Compartir tu casa con los demás —hacerles de comer, estirar tu presupuesto de compras por ellos, dejarles entrar en tu baño, limpiar lo que ensucian, invitarles a entrar en tus pensamientos a través de la conversación y escuchar los suyos— es sorprendentemente íntimo en un mundo en el que la presencia encarnada es cada vez más rara. Pablo dice a la iglesia de Tesalónica que «Teniendo así un gran afecto por ustedes, nos hemos complacido en impartirles no solo el evangelio de Dios, sino también nuestras propias vidas, pues llegaron a ser muy amados para nosotros» (1 Ts 2:8). Cuando invitamos a otros a nuestra casa, les damos un poco de «nosotros mismos».

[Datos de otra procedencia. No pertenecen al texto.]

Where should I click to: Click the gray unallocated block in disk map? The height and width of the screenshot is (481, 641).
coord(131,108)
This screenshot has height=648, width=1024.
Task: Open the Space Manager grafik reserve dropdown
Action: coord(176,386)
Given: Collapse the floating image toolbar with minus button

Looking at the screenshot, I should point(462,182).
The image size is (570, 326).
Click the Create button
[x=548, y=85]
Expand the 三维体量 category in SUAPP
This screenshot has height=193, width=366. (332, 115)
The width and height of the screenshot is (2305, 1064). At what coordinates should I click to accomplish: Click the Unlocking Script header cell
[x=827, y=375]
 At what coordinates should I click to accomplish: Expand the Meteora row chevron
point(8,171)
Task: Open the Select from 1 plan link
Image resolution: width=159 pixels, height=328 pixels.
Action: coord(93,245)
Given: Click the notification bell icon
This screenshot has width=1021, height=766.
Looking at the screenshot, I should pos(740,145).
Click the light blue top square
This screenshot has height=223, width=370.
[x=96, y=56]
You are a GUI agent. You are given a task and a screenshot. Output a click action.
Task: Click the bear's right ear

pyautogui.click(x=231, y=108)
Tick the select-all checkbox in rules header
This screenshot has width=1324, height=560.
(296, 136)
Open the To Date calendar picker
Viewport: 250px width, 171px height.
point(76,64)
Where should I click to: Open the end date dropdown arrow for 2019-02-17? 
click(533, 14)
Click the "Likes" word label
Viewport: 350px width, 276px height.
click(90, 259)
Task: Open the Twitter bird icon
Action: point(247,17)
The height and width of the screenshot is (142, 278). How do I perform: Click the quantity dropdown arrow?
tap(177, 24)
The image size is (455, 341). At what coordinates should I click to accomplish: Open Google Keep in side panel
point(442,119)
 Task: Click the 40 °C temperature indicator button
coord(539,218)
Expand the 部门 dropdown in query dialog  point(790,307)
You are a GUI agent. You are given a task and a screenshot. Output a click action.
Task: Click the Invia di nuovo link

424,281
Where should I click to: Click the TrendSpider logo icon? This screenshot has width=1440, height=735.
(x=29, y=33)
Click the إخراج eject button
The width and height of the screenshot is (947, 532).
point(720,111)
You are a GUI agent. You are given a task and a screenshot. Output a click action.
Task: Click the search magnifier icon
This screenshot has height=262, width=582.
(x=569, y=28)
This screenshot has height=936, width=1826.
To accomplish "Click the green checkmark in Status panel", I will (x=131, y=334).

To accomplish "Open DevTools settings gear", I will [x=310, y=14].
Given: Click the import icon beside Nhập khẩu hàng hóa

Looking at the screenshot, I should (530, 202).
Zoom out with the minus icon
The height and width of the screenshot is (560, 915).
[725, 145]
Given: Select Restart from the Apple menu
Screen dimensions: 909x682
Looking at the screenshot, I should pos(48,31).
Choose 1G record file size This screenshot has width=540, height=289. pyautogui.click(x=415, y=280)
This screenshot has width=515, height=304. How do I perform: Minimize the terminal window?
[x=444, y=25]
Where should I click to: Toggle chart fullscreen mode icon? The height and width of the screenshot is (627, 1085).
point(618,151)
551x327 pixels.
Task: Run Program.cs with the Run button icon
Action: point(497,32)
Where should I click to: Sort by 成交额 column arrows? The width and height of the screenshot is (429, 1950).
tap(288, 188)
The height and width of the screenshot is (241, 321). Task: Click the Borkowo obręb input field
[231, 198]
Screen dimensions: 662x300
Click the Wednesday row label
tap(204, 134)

Cuando un esposo, esposa y sus hijos ofrecen su hogar y su «propio ser» a los demás a través de la hospitalidad, no están robando tiempo o recursos a los demás; están ganando al dar. La hospitalidad forma una identidad familiar que no se mira el ombligo, sino que se centra en compartir el amor de Dios de forma práctica con los demás. No puedo pensar en otra cosa que forme y establezca a una familia cristiana para que sea alegre y robusta en el Señor durante décadas que practicar el compartir su vida con otros. No dejes que tu hogar, tu matrimonio o tu familia sean solamente privados.
«Por tanto, acéptense los unos a los otros, como también Cristo nos aceptó para la gloria de Dios» (Ro 15:7). Un esposo y una esposa que han hecho de la Palabra de Dios su norma y que se mantienen andando en el Espíritu tendrán mucho que compartir con los demás. Abran sus puertas y reciban a muchos para que vengan a probar la bondad de Cristo en su mesa.